For years I have attempted to locate the business by trying to pinpoint its location either by the shape of the building or the sign behind the boys on the left, but have not been able to place it. My best guess as to its location is about where the open lot is immediately south of Comanche County Tractor. Dr. R.W. Hall was 10 years old when he lived in De Leon in 1883. He indicated in an article that there were two saloons at the time, one was located immediately south of the Star Hotel and the other almost on the opposite side of the street north of Dr. Redden’s Drug Store (about where the peanut warehouse is located). The east saloon belonged to the Carnes brothers and is usually referred to as the Carnes Brothers Saloon.
R.L. Scott once wrote in the Free Press “The Walker Garage building housed not one, but many saloons, back in the days.

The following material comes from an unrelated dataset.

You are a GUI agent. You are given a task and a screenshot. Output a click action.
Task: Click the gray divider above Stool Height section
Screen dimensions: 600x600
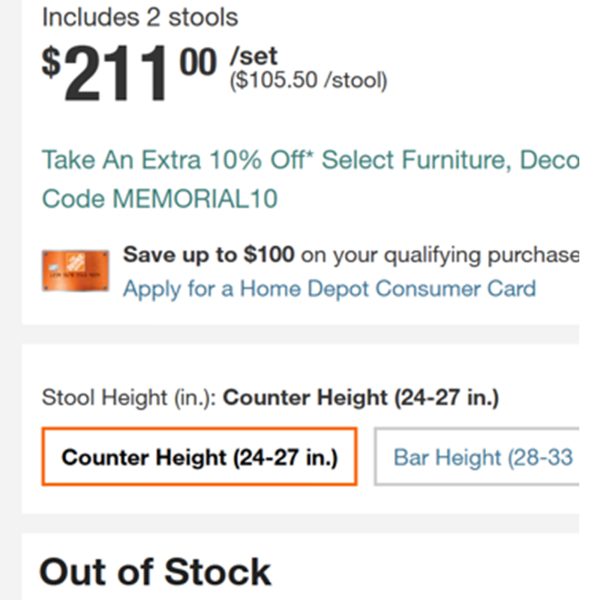300,334
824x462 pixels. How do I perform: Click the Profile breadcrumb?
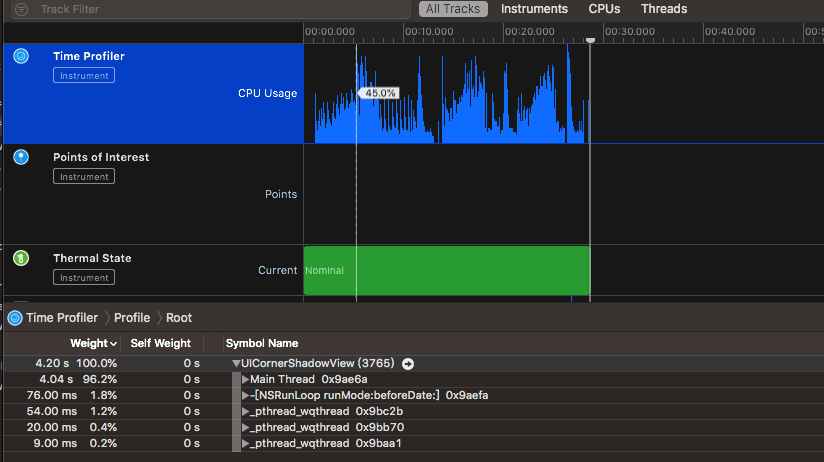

An old tin building on the corner now occupied by the Dependable Store (now De Leon Auto) housed E.P. West’s Saloon....” John T. Day wrote to R. L. Scott in 1929 indicating that the building which lately housed Dr. Pino’s Clinic initially was Alex Booth’s store and later a saloon run by J.M. Faggard and then by Blasingame and Jim Heath. He also said that there were three saloons in the 1880s, with J.S. Lacy running one and the Carnes Brothers and Jim Heath the other two. E.P.West had a saloon in a tin building where De Leon Auto is today.
Notice the horse’s head to the right of the boys standing in the other wagon and the wheel of a second wagon behind the seated young child.